I have seen a 215, a deeper 6' tank successfully lit with 2x150W mogul base bulbs. I believe the trick is the height the bulbs are mounted above the tank. These are fairly high, about 1.5-2ft above the tank allowing for a wider coverage area. Light spillover into the room could be an issue at this height.


----------



## Mjproost (Nov 17, 2005)

Also, the efficency/shape of the reflector will play a big role it lighting that much space. 

If you want MH I would stick with Mogul base. That way you do not need a glass cover for the light which would block a portion of the light intensity. 

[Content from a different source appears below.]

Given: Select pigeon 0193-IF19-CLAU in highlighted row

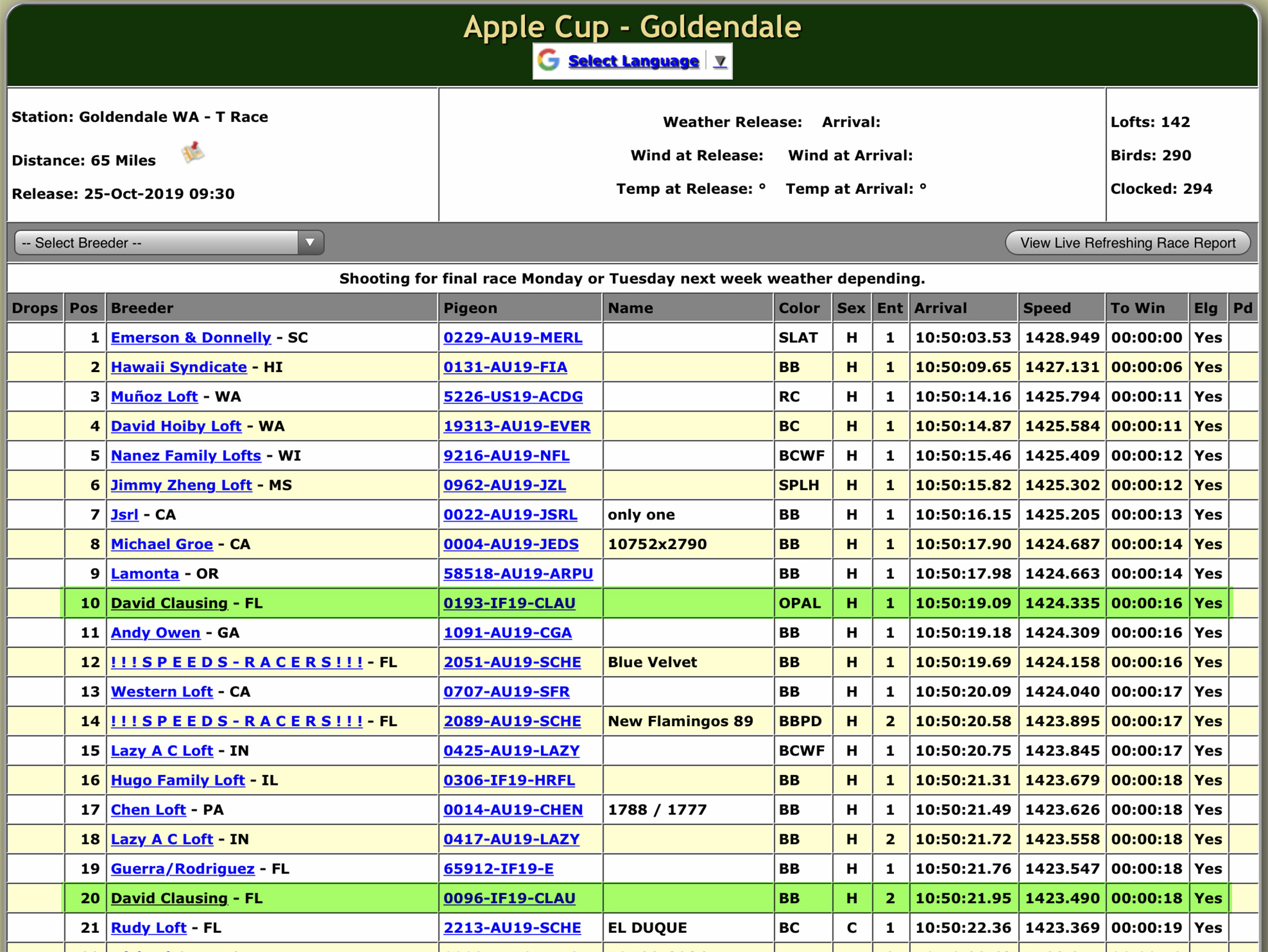Looking at the screenshot, I should coord(509,604).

Sorry, I do not know anything about the T5 options to offer an opinion.


----------



## bharada (Apr 17, 2004)

Niko,
I have a 120g (48x24x24) lit with a 4x54w T5 Tek Light fixture (2 6500K GE Starcoat + 2 6000K Giessemann daylight). I run two bulbs for 12 hours and all four for only 4 hours mid-day. It's enough light to keep the tenellus you sent me purple.


----------



## dennis (Mar 1, 2004)

T5 seems like a good option to me. I just switched a 3x36 PC to 2x39T5 and the growth is noticably improved in only a week. I am not using polished reflectors either, just sections of white 4" PVC

Is your middle brace clear? Personally I woudl say go with 6x39watt or 8x39watt T5. If you find a good source for the ballasts (I found the Advance brand (made for T5) on ebay for 13$ and free shipping) each ballast will power up to 2 54watt linear T5 or PC. I used the cheap $2 a pair endcaps and GE starcoats all from www.reefgeek.com My 2x39watt retro cost me ~$50 with bulbs, wire, endcaps, PVC reflectors, ballast, etc.


----------